## Data supplied
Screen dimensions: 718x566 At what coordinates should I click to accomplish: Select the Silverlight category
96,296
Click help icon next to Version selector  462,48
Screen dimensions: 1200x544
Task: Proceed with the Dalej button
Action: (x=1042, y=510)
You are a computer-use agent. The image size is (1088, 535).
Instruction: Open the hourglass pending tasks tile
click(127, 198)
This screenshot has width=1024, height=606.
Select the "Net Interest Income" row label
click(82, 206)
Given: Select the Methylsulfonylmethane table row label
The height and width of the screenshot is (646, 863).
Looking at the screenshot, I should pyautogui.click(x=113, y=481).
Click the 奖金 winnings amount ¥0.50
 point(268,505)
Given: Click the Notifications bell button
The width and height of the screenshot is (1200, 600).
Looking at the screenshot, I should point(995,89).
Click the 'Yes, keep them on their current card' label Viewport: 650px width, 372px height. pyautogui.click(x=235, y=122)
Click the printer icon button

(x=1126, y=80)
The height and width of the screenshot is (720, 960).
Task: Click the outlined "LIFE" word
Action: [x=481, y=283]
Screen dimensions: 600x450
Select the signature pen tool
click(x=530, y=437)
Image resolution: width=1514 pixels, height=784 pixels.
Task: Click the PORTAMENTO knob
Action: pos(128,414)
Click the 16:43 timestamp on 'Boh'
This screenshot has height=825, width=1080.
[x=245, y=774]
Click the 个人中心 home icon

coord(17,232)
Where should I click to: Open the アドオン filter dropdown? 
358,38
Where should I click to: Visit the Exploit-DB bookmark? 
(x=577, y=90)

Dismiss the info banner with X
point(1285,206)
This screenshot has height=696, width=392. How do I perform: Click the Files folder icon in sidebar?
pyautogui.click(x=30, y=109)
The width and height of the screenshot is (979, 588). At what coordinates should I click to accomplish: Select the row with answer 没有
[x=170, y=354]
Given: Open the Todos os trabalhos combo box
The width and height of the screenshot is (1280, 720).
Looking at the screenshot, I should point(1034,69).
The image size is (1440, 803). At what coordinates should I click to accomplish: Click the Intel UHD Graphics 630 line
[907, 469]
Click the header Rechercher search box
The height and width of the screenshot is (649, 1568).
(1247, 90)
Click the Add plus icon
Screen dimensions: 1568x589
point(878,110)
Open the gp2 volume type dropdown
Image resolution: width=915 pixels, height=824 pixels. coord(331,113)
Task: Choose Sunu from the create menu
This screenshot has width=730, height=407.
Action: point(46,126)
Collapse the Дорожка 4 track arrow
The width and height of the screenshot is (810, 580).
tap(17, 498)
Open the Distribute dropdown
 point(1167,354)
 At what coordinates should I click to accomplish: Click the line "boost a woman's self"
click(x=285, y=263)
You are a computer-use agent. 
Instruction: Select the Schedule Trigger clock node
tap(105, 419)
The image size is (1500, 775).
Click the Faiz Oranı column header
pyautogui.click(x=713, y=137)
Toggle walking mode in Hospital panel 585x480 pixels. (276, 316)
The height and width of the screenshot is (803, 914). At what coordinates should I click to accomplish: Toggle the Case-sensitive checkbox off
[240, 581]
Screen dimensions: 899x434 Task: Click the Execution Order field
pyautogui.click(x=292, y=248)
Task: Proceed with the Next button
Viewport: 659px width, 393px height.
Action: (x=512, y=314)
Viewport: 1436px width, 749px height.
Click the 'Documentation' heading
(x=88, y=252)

## Work request
Restate the material above exactly, leaving nothing out.

## Finished exercise
Screen dimensions: 718x566 At what coordinates should I click to accomplish: Select the Silverlight category
96,296
Click help icon next to Version selector  462,48
Screen dimensions: 1200x544
Task: Proceed with the Dalej button
Action: (x=1042, y=510)
You are a computer-use agent. The image size is (1088, 535).
Instruction: Open the hourglass pending tasks tile
click(127, 198)
This screenshot has width=1024, height=606.
Select the "Net Interest Income" row label
click(82, 206)
Given: Select the Methylsulfonylmethane table row label
The height and width of the screenshot is (646, 863).
Looking at the screenshot, I should pyautogui.click(x=113, y=481).
Click the 奖金 winnings amount ¥0.50
 point(268,505)
Given: Click the Notifications bell button
The width and height of the screenshot is (1200, 600).
Looking at the screenshot, I should point(995,89).
Click the 'Yes, keep them on their current card' label Viewport: 650px width, 372px height. pyautogui.click(x=235, y=122)
Click the printer icon button

(x=1126, y=80)
The height and width of the screenshot is (720, 960).
Task: Click the outlined "LIFE" word
Action: [x=481, y=283]
Screen dimensions: 600x450
Select the signature pen tool
click(x=530, y=437)
Image resolution: width=1514 pixels, height=784 pixels.
Task: Click the PORTAMENTO knob
Action: pos(128,414)
Click the 16:43 timestamp on 'Boh'
This screenshot has height=825, width=1080.
[x=245, y=774]
Click the 个人中心 home icon

coord(17,232)
Where should I click to: Open the アドオン filter dropdown? 
358,38
Where should I click to: Visit the Exploit-DB bookmark? 
(x=577, y=90)

Dismiss the info banner with X
point(1285,206)
This screenshot has height=696, width=392. How do I perform: Click the Files folder icon in sidebar?
pyautogui.click(x=30, y=109)
The width and height of the screenshot is (979, 588). At what coordinates should I click to accomplish: Select the row with answer 没有
[x=170, y=354]
Given: Open the Todos os trabalhos combo box
The width and height of the screenshot is (1280, 720).
Looking at the screenshot, I should point(1034,69).
The image size is (1440, 803). At what coordinates should I click to accomplish: Click the Intel UHD Graphics 630 line
[907, 469]
Click the header Rechercher search box
The height and width of the screenshot is (649, 1568).
(1247, 90)
Click the Add plus icon
Screen dimensions: 1568x589
point(878,110)
Open the gp2 volume type dropdown
Image resolution: width=915 pixels, height=824 pixels. coord(331,113)
Task: Choose Sunu from the create menu
This screenshot has width=730, height=407.
Action: point(46,126)
Collapse the Дорожка 4 track arrow
The width and height of the screenshot is (810, 580).
tap(17, 498)
Open the Distribute dropdown
 point(1167,354)
 At what coordinates should I click to accomplish: Click the line "boost a woman's self"
click(x=285, y=263)
You are a computer-use agent. 
Instruction: Select the Schedule Trigger clock node
tap(105, 419)
The image size is (1500, 775).
Click the Faiz Oranı column header
pyautogui.click(x=713, y=137)
Toggle walking mode in Hospital panel 585x480 pixels. (276, 316)
The height and width of the screenshot is (803, 914). At what coordinates should I click to accomplish: Toggle the Case-sensitive checkbox off
[240, 581]
Screen dimensions: 899x434 Task: Click the Execution Order field
pyautogui.click(x=292, y=248)
Task: Proceed with the Next button
Viewport: 659px width, 393px height.
Action: (x=512, y=314)
Viewport: 1436px width, 749px height.
Click the 'Documentation' heading
(x=88, y=252)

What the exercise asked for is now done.